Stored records
* * *
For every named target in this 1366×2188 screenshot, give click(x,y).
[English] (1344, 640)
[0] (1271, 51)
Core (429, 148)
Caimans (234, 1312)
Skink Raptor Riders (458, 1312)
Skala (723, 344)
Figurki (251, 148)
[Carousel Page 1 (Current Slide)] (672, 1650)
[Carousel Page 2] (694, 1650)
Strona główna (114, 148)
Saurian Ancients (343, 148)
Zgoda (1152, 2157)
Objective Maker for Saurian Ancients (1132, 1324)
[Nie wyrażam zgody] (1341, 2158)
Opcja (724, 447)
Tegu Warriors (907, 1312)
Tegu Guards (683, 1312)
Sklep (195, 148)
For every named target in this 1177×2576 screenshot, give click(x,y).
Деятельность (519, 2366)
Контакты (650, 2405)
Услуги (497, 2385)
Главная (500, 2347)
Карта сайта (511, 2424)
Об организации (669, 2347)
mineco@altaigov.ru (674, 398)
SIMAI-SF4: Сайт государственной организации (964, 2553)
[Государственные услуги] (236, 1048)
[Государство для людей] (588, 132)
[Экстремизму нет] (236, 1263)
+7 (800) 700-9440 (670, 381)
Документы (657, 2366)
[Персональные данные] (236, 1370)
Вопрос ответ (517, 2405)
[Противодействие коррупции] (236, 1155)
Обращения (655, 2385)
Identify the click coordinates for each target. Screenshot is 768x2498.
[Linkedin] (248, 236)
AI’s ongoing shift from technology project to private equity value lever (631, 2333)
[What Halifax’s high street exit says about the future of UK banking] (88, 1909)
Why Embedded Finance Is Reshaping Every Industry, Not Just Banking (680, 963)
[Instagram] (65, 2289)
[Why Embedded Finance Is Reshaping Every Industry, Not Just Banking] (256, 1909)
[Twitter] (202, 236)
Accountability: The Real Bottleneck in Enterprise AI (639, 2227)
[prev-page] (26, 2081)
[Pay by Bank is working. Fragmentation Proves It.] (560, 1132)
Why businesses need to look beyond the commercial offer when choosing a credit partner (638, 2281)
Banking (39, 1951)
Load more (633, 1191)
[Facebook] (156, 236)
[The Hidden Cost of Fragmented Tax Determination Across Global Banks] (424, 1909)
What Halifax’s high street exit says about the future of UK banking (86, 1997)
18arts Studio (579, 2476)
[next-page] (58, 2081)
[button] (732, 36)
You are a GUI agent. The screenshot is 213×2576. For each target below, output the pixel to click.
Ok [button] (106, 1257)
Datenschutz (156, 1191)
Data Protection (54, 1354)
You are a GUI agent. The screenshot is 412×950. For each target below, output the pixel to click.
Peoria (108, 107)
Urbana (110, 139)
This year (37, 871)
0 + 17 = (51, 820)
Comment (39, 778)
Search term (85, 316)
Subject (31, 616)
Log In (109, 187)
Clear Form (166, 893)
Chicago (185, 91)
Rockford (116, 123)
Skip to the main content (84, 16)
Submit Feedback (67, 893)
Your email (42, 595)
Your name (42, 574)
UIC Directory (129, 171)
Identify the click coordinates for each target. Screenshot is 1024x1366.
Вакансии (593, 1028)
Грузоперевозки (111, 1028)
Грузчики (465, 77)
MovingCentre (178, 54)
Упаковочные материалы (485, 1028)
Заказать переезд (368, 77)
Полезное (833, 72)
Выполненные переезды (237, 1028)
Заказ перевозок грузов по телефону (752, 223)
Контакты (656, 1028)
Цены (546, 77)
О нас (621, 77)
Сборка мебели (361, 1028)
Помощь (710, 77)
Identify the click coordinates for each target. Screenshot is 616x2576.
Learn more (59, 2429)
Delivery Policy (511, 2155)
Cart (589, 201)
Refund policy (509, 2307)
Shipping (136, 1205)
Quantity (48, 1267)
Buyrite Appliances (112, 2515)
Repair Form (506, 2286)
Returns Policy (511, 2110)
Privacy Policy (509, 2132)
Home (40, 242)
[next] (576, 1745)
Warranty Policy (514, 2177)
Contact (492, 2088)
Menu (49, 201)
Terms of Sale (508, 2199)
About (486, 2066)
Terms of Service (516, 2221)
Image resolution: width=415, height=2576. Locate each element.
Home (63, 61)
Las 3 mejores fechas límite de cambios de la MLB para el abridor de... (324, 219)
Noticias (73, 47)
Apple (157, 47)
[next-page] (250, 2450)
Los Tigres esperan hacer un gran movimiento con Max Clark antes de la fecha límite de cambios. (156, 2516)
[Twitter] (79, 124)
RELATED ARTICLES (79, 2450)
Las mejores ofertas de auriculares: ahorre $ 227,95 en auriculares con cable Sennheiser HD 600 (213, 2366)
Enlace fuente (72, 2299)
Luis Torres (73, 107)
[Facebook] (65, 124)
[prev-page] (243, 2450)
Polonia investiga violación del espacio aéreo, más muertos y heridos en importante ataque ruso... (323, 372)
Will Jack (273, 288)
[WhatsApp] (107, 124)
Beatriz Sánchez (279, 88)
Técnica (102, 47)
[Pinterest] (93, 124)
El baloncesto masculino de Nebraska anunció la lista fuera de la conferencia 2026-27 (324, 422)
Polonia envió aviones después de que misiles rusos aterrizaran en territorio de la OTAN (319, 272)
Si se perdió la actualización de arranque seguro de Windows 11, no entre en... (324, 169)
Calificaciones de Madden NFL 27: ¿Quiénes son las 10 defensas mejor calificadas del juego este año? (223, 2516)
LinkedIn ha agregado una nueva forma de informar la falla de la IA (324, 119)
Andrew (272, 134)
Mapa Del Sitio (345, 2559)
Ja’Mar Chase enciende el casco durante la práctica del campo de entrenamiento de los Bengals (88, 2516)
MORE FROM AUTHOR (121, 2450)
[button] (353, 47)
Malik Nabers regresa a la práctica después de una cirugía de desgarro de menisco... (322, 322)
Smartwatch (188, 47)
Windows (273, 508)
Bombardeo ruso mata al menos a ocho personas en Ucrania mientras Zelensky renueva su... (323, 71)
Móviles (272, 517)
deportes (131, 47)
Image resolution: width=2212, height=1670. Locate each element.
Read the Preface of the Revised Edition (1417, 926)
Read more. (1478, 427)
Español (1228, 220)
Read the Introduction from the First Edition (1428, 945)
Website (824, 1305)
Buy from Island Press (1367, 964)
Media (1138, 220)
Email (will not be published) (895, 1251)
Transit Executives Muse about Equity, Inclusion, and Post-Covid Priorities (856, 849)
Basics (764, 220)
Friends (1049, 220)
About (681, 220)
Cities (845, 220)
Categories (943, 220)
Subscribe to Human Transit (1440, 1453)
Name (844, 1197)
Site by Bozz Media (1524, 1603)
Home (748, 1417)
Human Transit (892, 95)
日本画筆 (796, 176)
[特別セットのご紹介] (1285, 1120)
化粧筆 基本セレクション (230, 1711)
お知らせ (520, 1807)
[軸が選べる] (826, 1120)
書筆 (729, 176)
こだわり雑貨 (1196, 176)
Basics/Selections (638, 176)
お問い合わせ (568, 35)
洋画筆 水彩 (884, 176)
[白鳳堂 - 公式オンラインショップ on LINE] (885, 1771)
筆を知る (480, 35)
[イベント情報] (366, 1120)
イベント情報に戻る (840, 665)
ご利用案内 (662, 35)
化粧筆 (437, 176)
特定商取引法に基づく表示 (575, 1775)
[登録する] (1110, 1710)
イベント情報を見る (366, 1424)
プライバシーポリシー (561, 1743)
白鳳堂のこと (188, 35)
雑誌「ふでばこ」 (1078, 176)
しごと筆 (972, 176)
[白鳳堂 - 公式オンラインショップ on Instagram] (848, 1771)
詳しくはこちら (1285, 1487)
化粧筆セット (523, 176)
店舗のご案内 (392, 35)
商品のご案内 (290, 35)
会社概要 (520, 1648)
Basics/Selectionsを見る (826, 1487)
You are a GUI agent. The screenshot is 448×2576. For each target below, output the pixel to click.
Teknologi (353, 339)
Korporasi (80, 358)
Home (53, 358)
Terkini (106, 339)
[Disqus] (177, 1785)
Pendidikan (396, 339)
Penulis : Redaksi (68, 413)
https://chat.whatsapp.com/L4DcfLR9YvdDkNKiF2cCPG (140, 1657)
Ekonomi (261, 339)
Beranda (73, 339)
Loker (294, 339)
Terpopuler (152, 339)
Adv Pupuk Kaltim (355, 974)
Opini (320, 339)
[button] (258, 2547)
* * *
● Exercise details
Write out each line exactly, starting with the line that contains "Loker (294, 339)" and stopping after the last line of the data.

● Response to this exercise
Loker (294, 339)
Terpopuler (152, 339)
Adv Pupuk Kaltim (355, 974)
Opini (320, 339)
[button] (258, 2547)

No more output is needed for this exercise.